€uro am Sonntag: Im Europa-Wahlkampf wirft die SPD der Union vor, für ein Europa der Wirtschaft zu kämpfen statt für ein sozialeres Europa. Ist die Union unsozial?
Annegret Kramp-Karrenbauer: Nein, das sind ja die üblichen Wahlkampfsprüche. Die CDU ist der festen Überzeugung, im nationalen wie im europäischen Kontext: Man muss erst etwas erwirtschaften, bevor man es verteilen kann. Deswegen wollen wir die Wirtschaft stärken, um den Wohlstand in Europa zu erhalten. Denn das ist die Basis für den sozialen Zusammenhalt.
Warum lehnen Sie den Vorschlag des französischen Präsidenten Emmanuel Macron für einen europäischen Mindestlohn ab?
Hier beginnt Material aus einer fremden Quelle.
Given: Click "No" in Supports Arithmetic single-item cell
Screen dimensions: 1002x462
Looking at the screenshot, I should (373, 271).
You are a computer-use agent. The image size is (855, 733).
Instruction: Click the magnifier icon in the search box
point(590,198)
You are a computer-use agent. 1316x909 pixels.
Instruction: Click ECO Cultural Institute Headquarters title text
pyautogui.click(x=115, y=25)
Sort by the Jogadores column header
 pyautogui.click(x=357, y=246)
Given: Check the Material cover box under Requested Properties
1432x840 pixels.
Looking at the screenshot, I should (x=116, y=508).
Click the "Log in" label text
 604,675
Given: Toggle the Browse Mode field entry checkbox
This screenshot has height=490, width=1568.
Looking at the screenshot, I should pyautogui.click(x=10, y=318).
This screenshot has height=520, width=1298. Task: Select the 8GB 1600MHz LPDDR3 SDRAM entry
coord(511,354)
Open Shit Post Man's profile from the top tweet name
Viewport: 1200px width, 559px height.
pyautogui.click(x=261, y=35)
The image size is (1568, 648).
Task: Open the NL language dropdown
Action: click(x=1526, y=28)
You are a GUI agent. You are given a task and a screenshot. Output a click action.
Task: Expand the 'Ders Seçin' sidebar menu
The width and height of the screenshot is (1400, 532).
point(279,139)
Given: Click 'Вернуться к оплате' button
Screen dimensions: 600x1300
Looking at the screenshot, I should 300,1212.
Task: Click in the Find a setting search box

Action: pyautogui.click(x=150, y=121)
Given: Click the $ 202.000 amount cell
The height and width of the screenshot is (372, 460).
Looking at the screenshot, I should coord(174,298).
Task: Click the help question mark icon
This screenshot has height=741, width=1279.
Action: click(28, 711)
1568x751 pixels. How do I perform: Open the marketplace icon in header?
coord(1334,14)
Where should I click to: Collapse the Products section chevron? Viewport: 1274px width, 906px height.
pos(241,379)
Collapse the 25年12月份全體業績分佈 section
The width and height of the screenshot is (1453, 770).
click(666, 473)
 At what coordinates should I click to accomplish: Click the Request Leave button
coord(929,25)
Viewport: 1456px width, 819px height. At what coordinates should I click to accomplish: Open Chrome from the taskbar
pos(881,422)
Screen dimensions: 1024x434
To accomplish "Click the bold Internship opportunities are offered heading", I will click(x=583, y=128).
Ich bin eine Verfechterin von Mindestlöhnen. Aber überall gleiche Standards anzusetzen, die für die einen zu hoch und für die anderen zu niedrig sind, halte ich für den falschen Ansatz. Es ist besser, wenn jedes Land nach seinen Bedingungen eigene Mindestlöhne einführt. Natürlich ist es wichtig, dass alle Europäer am Wohlstand teilhaben. Deshalb wollen wir beispielsweise mit Infrastrukturprogrammen dafür sorgen, dass sich die schwächeren Regionen in Europa besser entwickeln können.
Für wie gefährlich halten Sie die zunehmenden internationalen Handelsstreitigkeiten?
Das setzt unsere Industrie enorm unter Druck. Ein fairer und freier Wettbewerb ist eine der wesentlichen Voraussetzungen für das Wachstum der europäischen und der deutschen Wirtschaft. Hier zeigt sich, wie wichtig Europa ist. Denn nur mit einer gemeinsamen europäischen Stimme, mit der Marktmacht von 500 Millionen Menschen, können wir unsere Vorstellungen, unsere Werte gegenüber Ländern wie den USA oder China vertreten. Das gilt im Übrigen nicht nur für den Bereich der Wirtschaft.